Here’s a basic concept. Clowns make the simple hard, and the hard simple. Incorporate this concept in your performances and you’ll gain wonderful response. Make the simple hard, and the hard simple.Many clowns in the United States seem to be totally satisfied with only making the simple hard! They fail and fail and fail. Their stupidity is clear. Honestly, the audience doesn’t want to see you fail again and again and then watch you walk out hopeless. They want to see you succeed!

Greg Goldston, master mime, says, Show me something your grandma can’t do. Clowns should be able to perform beyond the normal person. Clowns should give the impression that they can do something out of the ordinary. They take the hard and make it simple. Incorporate a magic trick or develop a skill (such as juggling, cartooning, balloon sculpture, balancing, music performance, etc.) This helps create that magical unique persona of the clown.
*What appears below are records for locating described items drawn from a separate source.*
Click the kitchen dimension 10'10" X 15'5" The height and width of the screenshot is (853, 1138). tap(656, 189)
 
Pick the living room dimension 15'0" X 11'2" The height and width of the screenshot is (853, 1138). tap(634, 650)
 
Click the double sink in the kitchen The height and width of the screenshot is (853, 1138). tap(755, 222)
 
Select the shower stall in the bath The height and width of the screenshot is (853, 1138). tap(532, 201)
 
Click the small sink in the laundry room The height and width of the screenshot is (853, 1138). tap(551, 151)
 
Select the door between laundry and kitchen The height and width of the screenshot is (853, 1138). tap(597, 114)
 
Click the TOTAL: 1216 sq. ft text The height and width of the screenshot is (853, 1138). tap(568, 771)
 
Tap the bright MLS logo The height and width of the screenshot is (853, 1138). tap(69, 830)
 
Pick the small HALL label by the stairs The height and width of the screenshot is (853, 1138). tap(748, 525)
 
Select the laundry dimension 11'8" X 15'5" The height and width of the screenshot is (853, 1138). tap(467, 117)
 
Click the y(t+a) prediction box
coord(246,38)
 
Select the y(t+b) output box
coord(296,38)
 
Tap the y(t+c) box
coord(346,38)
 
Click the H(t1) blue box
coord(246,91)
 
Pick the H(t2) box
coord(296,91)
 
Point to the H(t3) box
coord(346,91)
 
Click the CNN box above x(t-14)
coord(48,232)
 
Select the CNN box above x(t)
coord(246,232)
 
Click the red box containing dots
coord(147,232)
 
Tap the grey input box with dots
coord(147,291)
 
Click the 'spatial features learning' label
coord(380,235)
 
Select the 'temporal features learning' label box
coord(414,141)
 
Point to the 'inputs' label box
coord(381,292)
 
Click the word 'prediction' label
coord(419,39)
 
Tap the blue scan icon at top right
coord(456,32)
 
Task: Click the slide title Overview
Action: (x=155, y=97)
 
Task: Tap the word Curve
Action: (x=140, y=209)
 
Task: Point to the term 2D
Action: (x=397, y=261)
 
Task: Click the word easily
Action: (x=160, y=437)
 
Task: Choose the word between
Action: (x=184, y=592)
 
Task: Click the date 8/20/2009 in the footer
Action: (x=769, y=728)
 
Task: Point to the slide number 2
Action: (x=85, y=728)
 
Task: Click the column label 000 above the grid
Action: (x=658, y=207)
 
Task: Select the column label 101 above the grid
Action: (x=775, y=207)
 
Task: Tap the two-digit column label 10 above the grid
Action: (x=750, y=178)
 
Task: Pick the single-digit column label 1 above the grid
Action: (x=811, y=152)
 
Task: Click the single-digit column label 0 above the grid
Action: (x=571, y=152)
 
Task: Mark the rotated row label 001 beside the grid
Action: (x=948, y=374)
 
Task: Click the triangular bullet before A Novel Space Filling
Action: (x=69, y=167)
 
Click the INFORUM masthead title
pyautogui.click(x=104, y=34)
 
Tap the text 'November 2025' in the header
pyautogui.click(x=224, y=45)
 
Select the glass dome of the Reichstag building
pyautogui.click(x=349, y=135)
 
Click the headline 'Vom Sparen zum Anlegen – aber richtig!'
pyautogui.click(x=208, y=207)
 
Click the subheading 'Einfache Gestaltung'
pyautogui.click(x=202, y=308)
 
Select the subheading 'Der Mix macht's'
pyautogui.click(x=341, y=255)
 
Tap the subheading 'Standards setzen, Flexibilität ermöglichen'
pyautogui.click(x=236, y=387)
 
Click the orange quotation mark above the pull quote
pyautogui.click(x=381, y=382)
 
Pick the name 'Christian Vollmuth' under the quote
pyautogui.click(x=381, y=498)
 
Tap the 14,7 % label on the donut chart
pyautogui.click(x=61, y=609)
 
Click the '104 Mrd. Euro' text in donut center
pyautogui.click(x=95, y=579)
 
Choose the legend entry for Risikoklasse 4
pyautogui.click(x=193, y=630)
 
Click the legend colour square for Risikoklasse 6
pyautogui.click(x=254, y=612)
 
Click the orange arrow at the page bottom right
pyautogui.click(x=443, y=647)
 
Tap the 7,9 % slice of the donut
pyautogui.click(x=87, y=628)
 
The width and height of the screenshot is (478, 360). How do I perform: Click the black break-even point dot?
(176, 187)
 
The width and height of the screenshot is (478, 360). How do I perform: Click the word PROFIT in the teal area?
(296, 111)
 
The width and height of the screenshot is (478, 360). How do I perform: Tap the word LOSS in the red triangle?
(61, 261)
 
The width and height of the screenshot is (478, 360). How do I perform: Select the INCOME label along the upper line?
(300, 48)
There may some skills you learned as a child that you may still use today. Think back. Did you hula hoop? Play a ukulele? Hit targets with spit wads and a straw? Is there anyway you may use these in a clownish fashion?

In clowning, the audience laughs and enjoys it when you fail (making the simple hard). But, if you will then succeed (making the hard simple), your audience will appreciate your performance even more!

So, in closing, I encourage you to not be satisfied with simply failing in front of your audience…even on purpose. Learn some tricks and skills so that your audience will be able to cheer you on in triumph! Look for ways to make the simple hard, and the hard simple.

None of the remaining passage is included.